Comprehensive Preclinical Safety Evaluation of Antibody-Drug Conjugates (ADCs) in Non-Human Primates

 

6. Bewertung der Immunogenität

Da ADCs Antikörperkomponenten enthalten, können sie Immunreaktionen auslösen. Zur Beurteilung der Immunogenität wird ein mehrstufiger Testansatz empfohlen, der Screening, Titerierung, Neutralisierung und Subtypanalyse umfasst. Immunogenitätsstudien werden typischerweise parallel zu Studien zur Toxizität bei wiederholter Gabe durchgeführt, wobei in unterschiedlichen Abständen Proben entnommen werden, um die Bildung von Anti-Drug-Antikörpern (ADA) zu analysieren.

 

 

7. Genotoxizitätsstudien

Die strukturellen Eigenschaften von ADCs deuten darauf hin, dass das genetische Toxizitätsrisiko hauptsächlich von dem kleinen Molekül herrührt, so dass standardmäßige Genotoxizitätstests der ADCs selbst möglicherweise nicht erforderlich sind.
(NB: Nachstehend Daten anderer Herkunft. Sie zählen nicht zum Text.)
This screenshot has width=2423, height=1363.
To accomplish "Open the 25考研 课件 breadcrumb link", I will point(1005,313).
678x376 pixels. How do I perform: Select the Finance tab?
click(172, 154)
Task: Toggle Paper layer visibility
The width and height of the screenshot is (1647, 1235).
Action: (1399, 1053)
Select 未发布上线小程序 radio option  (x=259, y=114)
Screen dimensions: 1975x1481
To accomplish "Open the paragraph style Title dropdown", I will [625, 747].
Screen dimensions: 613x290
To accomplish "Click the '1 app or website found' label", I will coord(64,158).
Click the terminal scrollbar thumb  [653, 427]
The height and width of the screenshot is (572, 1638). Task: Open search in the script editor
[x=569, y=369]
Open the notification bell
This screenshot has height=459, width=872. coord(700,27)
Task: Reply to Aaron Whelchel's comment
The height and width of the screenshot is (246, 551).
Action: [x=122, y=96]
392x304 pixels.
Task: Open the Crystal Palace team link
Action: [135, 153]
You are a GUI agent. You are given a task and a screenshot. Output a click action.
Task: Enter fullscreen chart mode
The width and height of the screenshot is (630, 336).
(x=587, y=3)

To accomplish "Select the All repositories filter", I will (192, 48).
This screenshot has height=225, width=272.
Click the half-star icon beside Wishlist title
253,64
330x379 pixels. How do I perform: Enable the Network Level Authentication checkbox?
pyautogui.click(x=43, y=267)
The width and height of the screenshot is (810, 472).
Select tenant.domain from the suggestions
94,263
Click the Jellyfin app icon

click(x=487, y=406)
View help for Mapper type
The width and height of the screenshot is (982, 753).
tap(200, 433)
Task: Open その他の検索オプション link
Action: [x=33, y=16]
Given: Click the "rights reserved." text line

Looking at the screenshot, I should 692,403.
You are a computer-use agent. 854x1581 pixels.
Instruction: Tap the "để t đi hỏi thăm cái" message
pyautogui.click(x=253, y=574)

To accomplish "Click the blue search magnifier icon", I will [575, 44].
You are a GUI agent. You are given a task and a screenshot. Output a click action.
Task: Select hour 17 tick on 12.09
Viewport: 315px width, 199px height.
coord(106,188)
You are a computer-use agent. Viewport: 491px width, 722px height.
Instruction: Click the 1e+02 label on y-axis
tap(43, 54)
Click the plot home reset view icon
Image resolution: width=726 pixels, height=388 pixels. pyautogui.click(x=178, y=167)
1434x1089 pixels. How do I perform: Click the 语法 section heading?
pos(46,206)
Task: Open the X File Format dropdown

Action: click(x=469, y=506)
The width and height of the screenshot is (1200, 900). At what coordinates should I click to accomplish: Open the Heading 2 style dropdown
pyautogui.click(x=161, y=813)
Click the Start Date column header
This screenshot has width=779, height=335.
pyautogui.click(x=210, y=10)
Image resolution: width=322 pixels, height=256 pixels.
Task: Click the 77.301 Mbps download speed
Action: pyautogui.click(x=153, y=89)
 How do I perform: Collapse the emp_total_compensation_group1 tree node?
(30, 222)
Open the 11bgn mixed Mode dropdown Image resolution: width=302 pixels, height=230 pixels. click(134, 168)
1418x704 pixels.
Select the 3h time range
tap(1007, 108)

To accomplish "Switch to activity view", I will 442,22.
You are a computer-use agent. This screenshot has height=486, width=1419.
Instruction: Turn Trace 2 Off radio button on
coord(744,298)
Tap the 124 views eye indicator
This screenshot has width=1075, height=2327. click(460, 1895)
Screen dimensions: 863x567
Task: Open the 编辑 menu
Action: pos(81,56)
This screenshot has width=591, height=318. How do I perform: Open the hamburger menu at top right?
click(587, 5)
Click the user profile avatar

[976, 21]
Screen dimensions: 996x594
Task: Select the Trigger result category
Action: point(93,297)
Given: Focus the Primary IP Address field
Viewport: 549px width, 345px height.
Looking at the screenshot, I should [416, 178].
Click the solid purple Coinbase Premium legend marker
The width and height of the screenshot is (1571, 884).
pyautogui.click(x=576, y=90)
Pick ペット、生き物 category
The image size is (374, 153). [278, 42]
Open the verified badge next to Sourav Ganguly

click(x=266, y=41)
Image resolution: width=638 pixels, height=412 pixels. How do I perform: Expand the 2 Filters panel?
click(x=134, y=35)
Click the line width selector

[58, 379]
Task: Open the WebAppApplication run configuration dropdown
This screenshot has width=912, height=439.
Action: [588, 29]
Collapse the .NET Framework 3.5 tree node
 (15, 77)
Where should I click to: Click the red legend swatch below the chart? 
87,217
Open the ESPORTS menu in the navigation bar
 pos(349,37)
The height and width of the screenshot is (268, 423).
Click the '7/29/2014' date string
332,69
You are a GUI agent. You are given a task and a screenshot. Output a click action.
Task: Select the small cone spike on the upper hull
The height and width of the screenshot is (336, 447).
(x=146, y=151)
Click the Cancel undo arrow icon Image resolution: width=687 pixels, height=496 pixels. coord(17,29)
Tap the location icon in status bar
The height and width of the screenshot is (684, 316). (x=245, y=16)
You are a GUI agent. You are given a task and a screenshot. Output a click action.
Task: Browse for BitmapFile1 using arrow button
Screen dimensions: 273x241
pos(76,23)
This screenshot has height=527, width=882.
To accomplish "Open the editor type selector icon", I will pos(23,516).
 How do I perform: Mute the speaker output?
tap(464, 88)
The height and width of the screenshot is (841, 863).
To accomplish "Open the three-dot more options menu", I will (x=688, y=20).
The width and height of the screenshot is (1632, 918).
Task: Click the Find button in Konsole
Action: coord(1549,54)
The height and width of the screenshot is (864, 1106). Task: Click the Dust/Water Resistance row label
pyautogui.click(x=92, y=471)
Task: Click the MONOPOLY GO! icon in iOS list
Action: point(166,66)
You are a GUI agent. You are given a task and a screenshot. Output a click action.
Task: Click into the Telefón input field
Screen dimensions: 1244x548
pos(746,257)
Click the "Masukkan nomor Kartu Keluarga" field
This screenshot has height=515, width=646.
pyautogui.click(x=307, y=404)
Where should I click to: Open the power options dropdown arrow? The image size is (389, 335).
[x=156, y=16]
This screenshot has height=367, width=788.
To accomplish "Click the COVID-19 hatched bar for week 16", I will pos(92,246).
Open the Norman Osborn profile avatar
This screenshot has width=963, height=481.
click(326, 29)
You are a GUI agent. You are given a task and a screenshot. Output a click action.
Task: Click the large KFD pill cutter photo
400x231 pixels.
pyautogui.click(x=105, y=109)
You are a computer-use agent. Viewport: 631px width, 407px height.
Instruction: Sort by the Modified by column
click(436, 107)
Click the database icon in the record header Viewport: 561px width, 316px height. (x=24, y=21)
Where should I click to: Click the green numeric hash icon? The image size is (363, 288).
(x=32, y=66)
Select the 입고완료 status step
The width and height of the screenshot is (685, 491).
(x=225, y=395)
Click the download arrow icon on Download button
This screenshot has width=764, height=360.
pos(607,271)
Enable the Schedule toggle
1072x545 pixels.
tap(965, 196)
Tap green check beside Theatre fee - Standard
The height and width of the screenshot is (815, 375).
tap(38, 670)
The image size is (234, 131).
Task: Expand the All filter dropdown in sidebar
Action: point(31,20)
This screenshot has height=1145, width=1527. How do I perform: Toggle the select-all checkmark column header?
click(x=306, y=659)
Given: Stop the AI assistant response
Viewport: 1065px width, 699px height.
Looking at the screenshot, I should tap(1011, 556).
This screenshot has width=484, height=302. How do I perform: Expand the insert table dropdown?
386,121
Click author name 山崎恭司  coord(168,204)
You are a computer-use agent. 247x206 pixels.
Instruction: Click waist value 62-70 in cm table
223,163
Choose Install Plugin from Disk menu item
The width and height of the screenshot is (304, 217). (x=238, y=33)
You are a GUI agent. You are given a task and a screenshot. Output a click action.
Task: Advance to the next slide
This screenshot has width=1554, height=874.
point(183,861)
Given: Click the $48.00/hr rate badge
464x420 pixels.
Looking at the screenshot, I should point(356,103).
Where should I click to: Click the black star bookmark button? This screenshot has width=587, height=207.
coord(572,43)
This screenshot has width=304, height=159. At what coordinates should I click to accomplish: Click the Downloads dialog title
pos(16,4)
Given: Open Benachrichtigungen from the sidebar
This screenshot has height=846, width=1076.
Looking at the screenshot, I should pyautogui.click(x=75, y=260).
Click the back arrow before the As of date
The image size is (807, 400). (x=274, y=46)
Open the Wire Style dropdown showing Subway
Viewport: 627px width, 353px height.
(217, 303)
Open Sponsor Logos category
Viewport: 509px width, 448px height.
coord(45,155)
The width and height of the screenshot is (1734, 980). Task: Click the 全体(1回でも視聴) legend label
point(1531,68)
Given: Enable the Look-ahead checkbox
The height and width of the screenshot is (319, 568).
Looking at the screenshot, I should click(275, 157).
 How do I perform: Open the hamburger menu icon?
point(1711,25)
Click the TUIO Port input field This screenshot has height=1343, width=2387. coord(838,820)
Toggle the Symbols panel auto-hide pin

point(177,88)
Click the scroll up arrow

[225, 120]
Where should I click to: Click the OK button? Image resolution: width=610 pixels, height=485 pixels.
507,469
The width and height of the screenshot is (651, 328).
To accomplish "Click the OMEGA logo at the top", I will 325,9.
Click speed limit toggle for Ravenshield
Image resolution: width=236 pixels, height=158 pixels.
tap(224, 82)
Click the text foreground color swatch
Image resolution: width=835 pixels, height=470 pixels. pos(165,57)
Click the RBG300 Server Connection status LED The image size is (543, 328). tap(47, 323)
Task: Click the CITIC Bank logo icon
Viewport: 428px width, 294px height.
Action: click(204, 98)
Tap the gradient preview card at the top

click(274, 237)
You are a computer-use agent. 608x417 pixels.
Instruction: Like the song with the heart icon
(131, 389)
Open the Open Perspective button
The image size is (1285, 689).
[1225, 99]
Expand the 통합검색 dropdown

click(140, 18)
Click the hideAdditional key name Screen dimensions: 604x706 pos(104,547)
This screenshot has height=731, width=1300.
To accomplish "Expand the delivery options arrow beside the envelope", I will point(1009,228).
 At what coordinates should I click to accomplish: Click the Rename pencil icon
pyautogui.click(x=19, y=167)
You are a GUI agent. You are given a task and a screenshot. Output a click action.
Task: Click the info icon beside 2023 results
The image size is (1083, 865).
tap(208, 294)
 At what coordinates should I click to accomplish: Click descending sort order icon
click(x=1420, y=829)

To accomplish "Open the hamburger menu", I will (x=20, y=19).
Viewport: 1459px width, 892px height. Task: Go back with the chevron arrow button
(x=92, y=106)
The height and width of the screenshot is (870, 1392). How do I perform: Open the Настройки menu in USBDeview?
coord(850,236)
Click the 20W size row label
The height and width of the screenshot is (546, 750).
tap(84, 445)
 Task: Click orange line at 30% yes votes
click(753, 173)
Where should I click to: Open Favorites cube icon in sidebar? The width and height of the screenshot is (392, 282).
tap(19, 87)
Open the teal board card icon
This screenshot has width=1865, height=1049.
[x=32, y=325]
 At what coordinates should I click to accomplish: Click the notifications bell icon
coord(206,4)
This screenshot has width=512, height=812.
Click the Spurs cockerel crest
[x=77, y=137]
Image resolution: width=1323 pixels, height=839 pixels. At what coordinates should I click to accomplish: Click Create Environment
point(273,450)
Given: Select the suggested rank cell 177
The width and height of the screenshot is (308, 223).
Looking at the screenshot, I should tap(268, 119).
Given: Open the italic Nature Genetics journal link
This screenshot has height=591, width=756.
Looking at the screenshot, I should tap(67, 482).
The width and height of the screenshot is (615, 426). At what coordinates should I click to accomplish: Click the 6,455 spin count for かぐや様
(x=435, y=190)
Wenn das kleine Molekül neu ist oder unsichere Mechanismen aufweist, sollten umfassende Genotoxizitätsbewertungen durchgeführt werden, wobei der Schwerpunkt auf relevanten Komponenten basierend auf ADC-Stabilität, Aktivität und Abbauwegen liegt.

 

 

8. Sicherheitspharmakologie

Für Biologika gegen Krebs verlangen die ICH-Richtlinien im Allgemeinen keine eigenständigen Sicherheitspharmakologiestudien. Wenn es sich bei dem kleinen Molekül um ein neuartiges Zytotoxin handelt, kann ein hERG-Test erforderlich sein, um eine mögliche Kardiotoxizität zu beurteilen.

 

 

Prisys Biotech steht an der Spitze der biopharmazeutischen Innovation und hat sich zum Ziel gesetzt, eine industrielle Plattform für die Entwicklung von NHP-Modellen für bedeutende menschliche Krankheiten aufzubauen. Durch die Förderung von Kooperationen zwischen internationalen und nationalen Sektoren sowie staatlich finanzierten Projekten kombiniert Prisys Biotech wissenschaftliche Forschung mit Industriekapital, um die klinischen Anwendungen der Biomedizin voranzutreiben. Dieses Engagement für die Förderung der biopharmazeutischen Übersetzung schafft neue Möglichkeiten und technologische Unterstützung für das strategische Wachstum der Branche und unterstreicht die Rolle von Prisys Biotech als wichtiger Akteur im globalen Ökosystem der Biowissenschaften.